=== Фрагмент текста ===
# # # #

Случай "Жизни и судьбы" Василия Гроссмана, 1970-е годы

Jan 07, 2013 00:10


Отрывок из статьи литературоведа и критика Бенедикта Сарнова о судьбе рукописи романа Василия Гроссмана "Жизнь и судьба", переправленной в середине семидесятых на Запад Владимиром Войновичем для издания книгой. История эта более или менее уже известна из воспоминаний Семена Липкина, но у Сарнова присутствует еще один немаловажный ее аспект: почти тотально "просолженицынная" русская эмиграция торпедировала издание книги пять лет, пока одна замечательная австриячка-энтузиастка самостоятельно не нашла для нее независимого швейцарского издателя по имени Василка Дмитриевич, трудами которого книга и увидела свет лишь в 1980 году.
У меня нет цели очернить Солженицына, на мой взгляд, там и без того клейма негде ставить. Солженицын меня мало интересует. Вернее, вообще не интересует иначе как в контексте судьбы Шаламова и "Колымских рассказов", в которой он сыграл такую же зловещую роль, как и ненавидимый им советский режим. Обрисованная Сарновым в нескольких штрихах ситуация, когда по меньшей мере выдающаяся, если не сказать больше, а для того времени исключительная по литературным достоинствам и глубине осмысления советской истории "Жизнь и судьба" без труда могла затмить "эпохальное" "Красное колесо" Солженицына, в полной мере отражает предшествующую ей ситуацию с "Колымскими рассказами", рядом с которыми "лагерная литература" будущего нобелевского лауреата включая "Архипелаг ГУЛАГ" должна была стушеваться в область чтения для домохозяек и незатейливых лагерных мемуаров, скомпилированных энергичным и разворотливым составителем в чудовищных размеров "опыт художественного исследования".

# # # #

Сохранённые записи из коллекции

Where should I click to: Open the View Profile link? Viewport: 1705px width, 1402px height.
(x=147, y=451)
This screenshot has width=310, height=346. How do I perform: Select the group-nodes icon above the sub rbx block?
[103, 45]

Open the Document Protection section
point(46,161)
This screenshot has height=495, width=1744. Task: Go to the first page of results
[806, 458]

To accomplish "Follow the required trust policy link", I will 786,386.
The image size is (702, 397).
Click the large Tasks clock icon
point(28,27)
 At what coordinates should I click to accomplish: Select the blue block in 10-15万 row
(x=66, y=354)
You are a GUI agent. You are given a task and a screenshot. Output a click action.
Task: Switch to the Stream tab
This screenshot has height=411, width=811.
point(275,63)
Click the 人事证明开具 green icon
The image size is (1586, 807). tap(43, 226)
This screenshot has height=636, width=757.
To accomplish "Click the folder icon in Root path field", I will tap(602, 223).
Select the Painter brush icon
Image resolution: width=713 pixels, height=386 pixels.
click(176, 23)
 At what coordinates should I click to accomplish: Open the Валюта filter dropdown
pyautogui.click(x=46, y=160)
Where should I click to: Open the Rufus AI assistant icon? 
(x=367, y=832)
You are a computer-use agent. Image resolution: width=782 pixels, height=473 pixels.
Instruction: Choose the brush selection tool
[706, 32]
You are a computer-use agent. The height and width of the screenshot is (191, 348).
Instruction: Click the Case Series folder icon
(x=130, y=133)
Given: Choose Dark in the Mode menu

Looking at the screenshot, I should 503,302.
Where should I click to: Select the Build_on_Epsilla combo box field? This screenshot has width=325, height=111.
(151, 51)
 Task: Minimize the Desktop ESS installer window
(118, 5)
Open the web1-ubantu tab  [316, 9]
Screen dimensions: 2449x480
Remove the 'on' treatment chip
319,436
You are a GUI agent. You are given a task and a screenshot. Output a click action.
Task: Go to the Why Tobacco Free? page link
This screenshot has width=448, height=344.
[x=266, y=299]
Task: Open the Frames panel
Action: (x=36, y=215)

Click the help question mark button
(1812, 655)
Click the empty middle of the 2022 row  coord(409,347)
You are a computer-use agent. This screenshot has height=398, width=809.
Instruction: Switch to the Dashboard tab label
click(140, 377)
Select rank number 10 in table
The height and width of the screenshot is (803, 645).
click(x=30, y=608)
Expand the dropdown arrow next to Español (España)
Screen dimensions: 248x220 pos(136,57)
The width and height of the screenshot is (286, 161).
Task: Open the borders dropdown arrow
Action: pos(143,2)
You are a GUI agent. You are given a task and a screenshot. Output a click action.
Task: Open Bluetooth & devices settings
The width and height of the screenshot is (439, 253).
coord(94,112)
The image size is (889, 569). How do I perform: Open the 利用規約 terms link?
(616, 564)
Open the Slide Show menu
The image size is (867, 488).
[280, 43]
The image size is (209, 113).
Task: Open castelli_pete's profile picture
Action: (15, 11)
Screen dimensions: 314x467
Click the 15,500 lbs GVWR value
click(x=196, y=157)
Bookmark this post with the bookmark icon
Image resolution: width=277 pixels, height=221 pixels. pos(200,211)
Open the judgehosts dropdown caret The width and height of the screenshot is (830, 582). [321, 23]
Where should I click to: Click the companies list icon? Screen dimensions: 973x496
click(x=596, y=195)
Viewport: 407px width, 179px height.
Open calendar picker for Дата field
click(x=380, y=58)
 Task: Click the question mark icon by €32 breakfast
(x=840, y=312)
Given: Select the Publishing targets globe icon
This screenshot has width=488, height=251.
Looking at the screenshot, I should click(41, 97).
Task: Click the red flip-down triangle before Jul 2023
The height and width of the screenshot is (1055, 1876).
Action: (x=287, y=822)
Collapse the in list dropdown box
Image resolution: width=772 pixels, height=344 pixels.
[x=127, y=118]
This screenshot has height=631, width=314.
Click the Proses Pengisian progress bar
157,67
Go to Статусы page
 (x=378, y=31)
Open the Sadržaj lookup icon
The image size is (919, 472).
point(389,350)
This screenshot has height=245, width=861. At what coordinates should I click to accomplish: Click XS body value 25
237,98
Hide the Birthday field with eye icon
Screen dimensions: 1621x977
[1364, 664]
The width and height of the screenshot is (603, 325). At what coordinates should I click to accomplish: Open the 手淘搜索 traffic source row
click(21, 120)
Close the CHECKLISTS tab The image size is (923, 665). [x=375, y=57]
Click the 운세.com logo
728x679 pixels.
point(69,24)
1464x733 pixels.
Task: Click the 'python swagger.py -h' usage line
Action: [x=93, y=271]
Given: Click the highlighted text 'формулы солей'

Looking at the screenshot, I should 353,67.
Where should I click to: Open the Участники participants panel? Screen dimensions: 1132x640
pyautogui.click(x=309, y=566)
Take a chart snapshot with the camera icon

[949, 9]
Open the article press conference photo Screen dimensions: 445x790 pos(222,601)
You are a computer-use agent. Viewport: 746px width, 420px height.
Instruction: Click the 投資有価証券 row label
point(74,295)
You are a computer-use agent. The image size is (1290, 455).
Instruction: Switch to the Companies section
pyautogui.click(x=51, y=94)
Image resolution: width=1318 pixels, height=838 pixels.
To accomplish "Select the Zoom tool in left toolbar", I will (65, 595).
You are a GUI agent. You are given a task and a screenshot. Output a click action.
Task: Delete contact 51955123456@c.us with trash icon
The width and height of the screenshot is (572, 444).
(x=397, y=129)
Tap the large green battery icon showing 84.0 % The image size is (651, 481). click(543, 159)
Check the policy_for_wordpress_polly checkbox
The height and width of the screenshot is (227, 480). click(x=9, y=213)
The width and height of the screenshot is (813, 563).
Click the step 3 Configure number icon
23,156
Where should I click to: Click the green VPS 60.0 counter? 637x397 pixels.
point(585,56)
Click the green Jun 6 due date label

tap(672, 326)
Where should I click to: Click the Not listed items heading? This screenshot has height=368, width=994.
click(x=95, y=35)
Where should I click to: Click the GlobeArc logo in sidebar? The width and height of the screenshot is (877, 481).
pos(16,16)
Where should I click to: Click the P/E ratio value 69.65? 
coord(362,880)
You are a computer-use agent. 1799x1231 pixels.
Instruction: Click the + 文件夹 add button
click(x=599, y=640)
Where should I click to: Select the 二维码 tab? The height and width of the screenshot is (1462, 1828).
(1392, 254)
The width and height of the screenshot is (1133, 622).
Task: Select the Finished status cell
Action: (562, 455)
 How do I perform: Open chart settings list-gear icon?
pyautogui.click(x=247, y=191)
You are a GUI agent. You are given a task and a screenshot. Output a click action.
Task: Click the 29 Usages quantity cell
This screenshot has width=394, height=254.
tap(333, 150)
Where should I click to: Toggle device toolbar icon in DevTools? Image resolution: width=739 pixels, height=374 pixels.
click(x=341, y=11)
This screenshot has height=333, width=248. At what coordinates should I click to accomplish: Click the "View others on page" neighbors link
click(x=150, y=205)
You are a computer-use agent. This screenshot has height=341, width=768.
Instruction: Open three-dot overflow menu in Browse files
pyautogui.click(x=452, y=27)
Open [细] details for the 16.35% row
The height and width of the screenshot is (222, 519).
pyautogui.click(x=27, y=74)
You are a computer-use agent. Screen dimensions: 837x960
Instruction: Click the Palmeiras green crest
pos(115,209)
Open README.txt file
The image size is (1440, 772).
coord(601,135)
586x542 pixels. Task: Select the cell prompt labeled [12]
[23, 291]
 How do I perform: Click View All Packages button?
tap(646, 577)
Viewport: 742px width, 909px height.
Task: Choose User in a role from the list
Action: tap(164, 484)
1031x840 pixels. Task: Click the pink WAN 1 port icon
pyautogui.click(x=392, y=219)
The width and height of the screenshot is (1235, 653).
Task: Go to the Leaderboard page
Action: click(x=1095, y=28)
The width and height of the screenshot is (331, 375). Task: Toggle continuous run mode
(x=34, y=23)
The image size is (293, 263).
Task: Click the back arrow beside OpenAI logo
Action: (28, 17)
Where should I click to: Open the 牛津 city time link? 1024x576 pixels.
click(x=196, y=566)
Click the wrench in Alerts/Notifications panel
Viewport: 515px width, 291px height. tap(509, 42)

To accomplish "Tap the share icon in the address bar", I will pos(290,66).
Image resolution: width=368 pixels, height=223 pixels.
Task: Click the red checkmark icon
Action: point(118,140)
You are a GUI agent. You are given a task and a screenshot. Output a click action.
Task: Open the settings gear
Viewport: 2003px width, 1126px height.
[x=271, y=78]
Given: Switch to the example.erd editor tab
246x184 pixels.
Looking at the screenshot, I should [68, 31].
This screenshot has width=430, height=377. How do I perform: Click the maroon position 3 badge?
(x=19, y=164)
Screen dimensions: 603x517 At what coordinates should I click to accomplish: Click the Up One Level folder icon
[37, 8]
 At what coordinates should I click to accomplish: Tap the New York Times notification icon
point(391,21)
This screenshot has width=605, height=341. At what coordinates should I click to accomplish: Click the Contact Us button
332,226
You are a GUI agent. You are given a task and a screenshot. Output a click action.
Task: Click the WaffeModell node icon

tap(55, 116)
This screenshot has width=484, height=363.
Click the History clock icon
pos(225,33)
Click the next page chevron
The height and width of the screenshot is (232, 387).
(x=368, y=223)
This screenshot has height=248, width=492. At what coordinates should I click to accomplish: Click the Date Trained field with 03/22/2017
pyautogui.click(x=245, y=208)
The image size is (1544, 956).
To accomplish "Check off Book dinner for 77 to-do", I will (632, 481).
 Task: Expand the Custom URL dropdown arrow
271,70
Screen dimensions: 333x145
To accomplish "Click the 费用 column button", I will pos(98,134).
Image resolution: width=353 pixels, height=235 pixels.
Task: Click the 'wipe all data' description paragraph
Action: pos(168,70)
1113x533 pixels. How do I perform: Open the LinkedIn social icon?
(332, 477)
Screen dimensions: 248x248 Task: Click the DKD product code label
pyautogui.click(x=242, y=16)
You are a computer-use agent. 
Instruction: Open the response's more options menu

# # # #

=== Письменное задание 1 ===
Как перевести на английский язык предложение «Солженицын меня мало интересует.» из текста о романе «Жизнь и судьба»?
=== Письменное задание 2 ===
Напишите, что следует дальше в тексте о романе «Жизнь и судьба», начиная сразу после его последнего предложения.
Записи взяты из другого источника.

=== Ответ 1 ===
Solzhenitsyn is of little interest to me.

=== Ответ 2 ===
Бесславное трио: ЦРУ (плюс концерн Шпрингера, который финансировал издательство НТС "Посев" и офисы которого жгла РАФ Баадера-Майнхоф) - Солженицын - русская эмиграция, - должно рано или поздно получить своего историка, который выявил бы роль американских спецслужб и их питомца в превращении зарубежного русского культурного слоя в авторитарную структуру с лидером, клиническим образом соединяющим в себе близкую к помешательству манию величия, твердолобость и властность сталинского наркома и безжалостную хватку дельца, мыслящего предельно далекими от искусства категориями прибыли и убытка. Это трио топило все, что шло вразрез с его генеральной линией.

Несколько кусков из статьи Сарнова, опубликованной в журнале Вопросы литературы, № 6, 2012

_________

"Войнович [...] подключил к делу Андрея Дмитриевича Сахарова и Елену Георгиевну Боннэр, а им фотографировать страницы машинописи помогал еще один человек - друг Андрея Дмитриевича, физик и правозащитник Андрей Твердохлебов.
[...] все это - в общих чертах - давно и хорошо известно. Но мало что известно о том, как развивались события уже после того, как рукопись (микрофильм, пленка) романа оказалась наконец на Западе.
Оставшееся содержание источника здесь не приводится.